Jul 2 2019
Although one would have studied them at school, oxidation numbers have hitherto escaped any rigorous quantum mechanical definition. SISSA researchers reverse this situation by providing a rigorous quantum mechanical description of the concept of atomic oxidation number and apply it to answer an age-old mystery in the physics of ionic conductors, thereby facilitating accurate simulations of a wide group of technologically vital materials.
Oxidation numbers are defined from the integer charge transported in periodic atomic paths, according to the Thouless theory of charge-transport quantisation. The figure shows a minimum-energy path of a K ion in a model of liquid KCl. (Image credit: Grasselli and Baroni, SISSA)
The definition is based on the theory of topological quantum numbers by Thouless, Haldane, and Kosterlitz who were honored with the Nobel Prize in Physics in 2016. This outcome, integrated with recent developments in the theory of transport accomplished at SISSA, enables an accurate, yet tractable, numerical simulation of a wide group of materials that are crucial in planetary sciences and energy-related technologies. The current study has been published in Nature Physics.

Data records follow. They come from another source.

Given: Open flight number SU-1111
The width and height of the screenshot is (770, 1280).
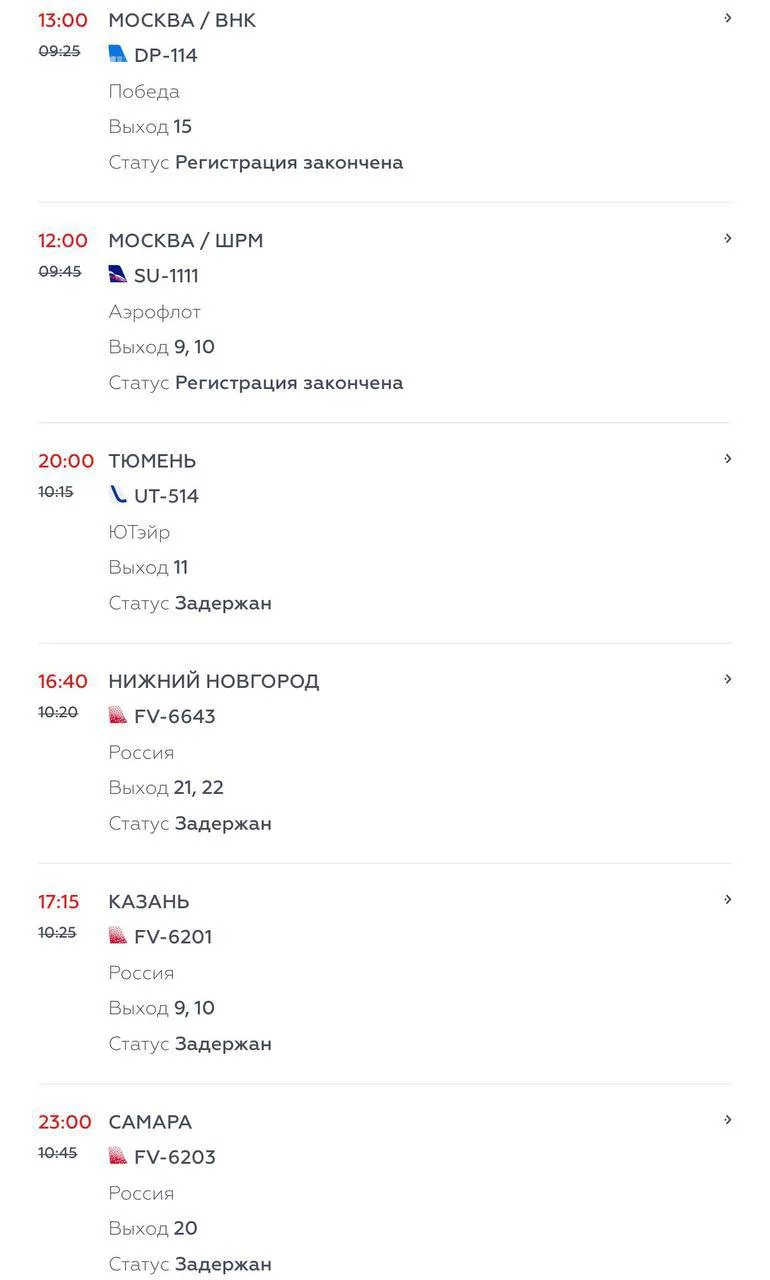Looking at the screenshot, I should [x=166, y=276].
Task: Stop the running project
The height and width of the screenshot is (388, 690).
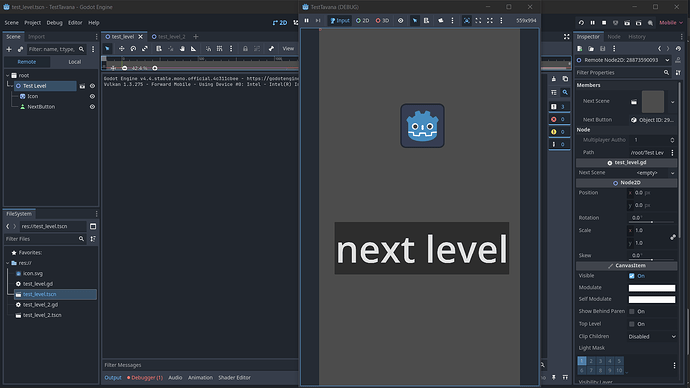Action: (604, 22)
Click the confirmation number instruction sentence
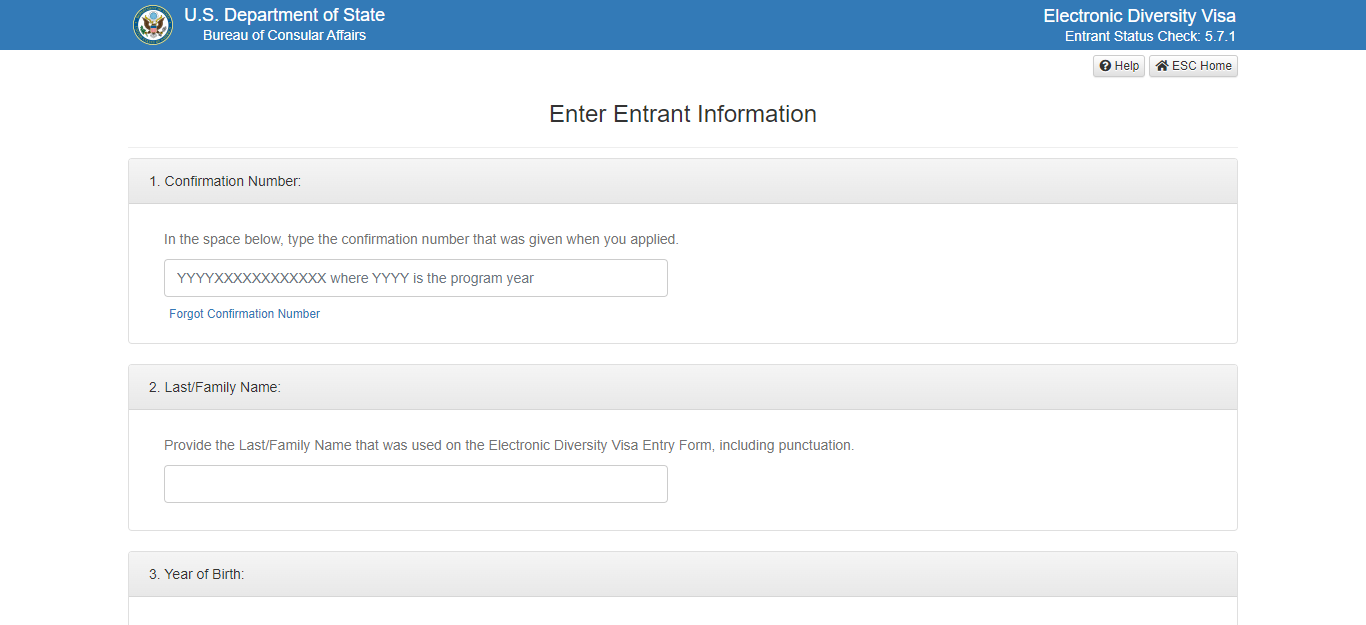This screenshot has width=1366, height=625. pos(421,240)
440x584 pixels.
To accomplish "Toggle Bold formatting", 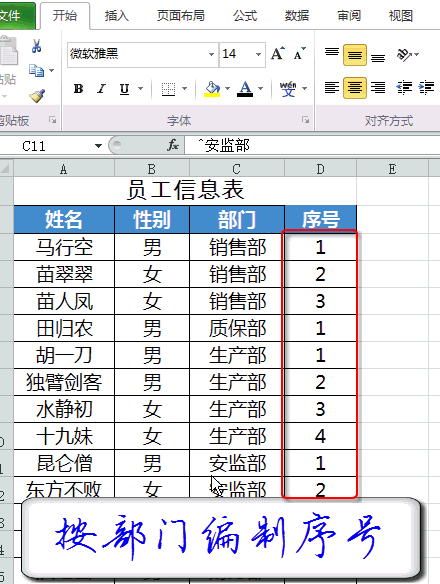I will (x=78, y=89).
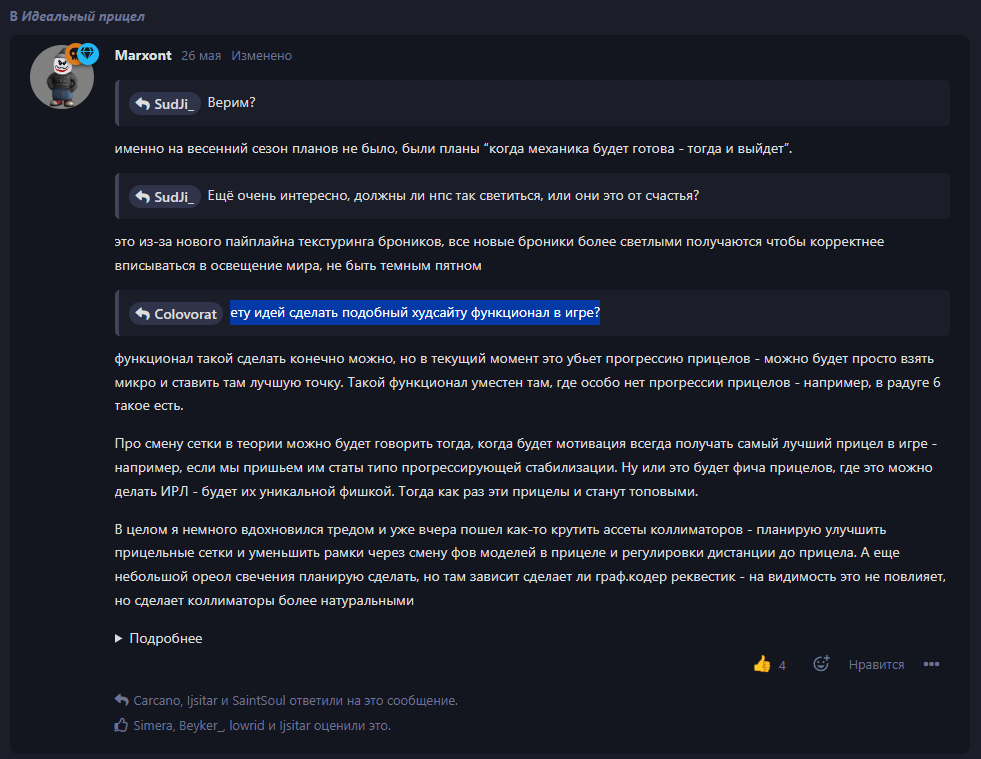Click the orange skull badge on avatar
The image size is (981, 759).
[73, 53]
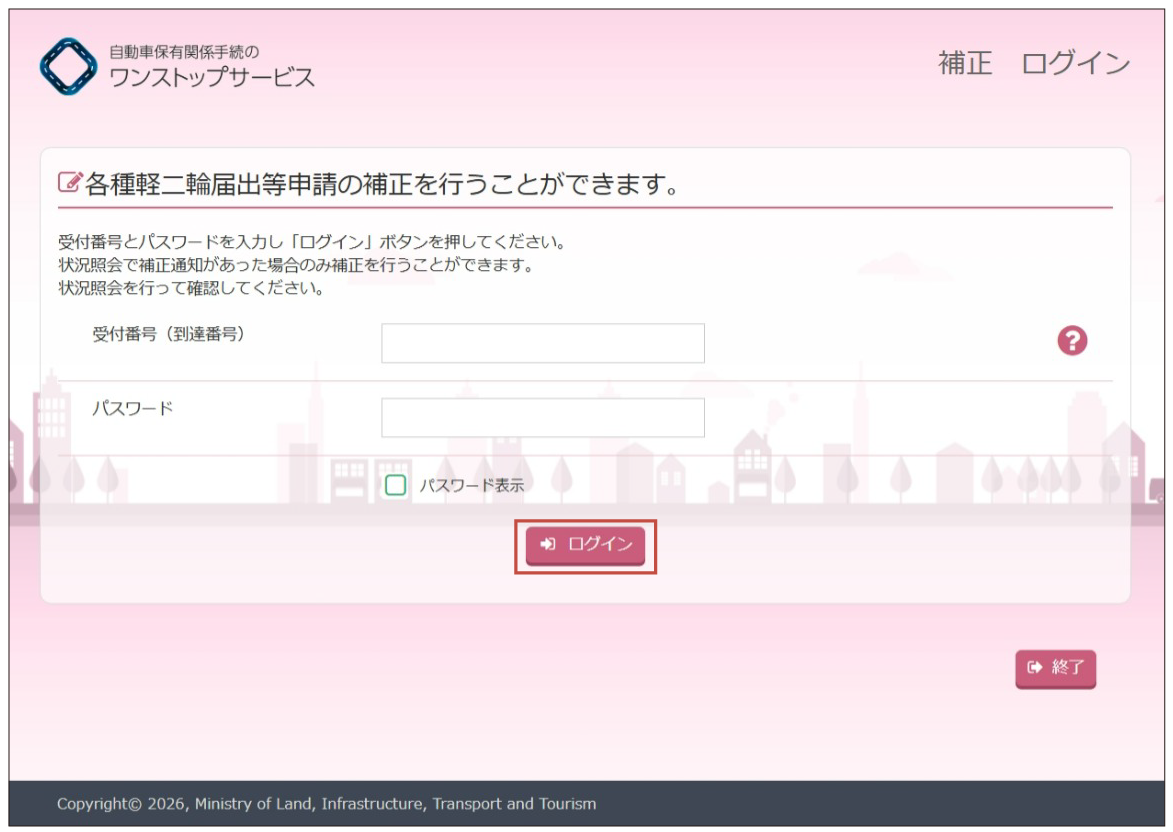Screen dimensions: 1173x832
Task: Click the パスワード表示 label text
Action: 471,486
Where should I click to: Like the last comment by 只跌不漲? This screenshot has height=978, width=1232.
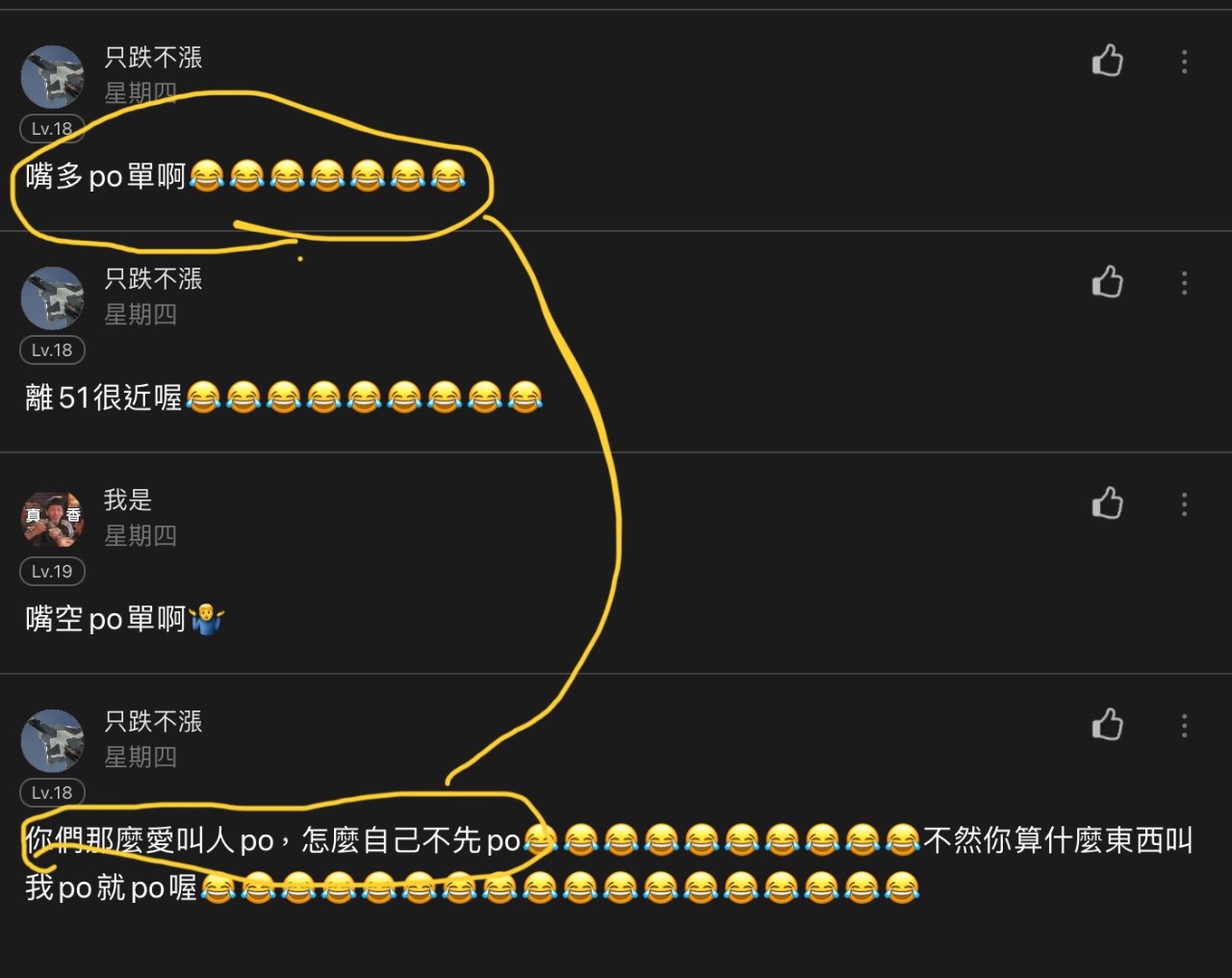click(1108, 725)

All undergraduate students in the natural sciences learn how to link an integer oxidation number to a chemical species participating in a reaction. Regrettably, the very concept of oxidation state has so far escaped a rigorous quantum mechanical definition, so that no technique was identified until now to calculate oxidation numbers from the fundamental laws of nature, let alone show that their use in the simulation of charge conveyance does not lower the quality of numerical simulations. Simultaneously, the evaluation of electric currents in ionic conductors, which is necessary to model their transport properties, is currently based on a complex quantum-mechanical method that rigorously restricts the viability of large-scale computer simulations.
Researchers have recently observed that a simplified model where each atom conveys a charge equal to its oxidation number may deliver results in astonishingly good agreement with rigorous
but costlier approaches. By merging the new topological definition of oxidation number with the so-called “gauge invariance” of transport coefficients, newly discovered at SISSA, Federico Grasselli and Stefano Baroni established that what was considered a simple coincidence stands in fact on solid theoretical foundation, and that the basic integer-charge model captures the electrical transport capabilities of ionic conductors without any approximations.
In addition to solving a central conundrum in condensed matter physics, this result, accomplished within the framework of the European MAX Centre of Excellence for supercomputing applications, also signifies a step forward for applications, allowing computationally achievable quantum simulations of charge transport in ionic systems of paramount importance in energy-related technologies, in the telecommunications and automotive industries, as well as in planetary sciences.
Such applications span from the ionic mixtures accepted in electrolytic cells and heat exchangers in power plants, to solid-state-electrolyte batteries for electronic devices and electric cars, and even to the conducting exotic phases of water happening in the interior of icy giants, which are supposed to be connected to the origin of the magnetic fields in these planets.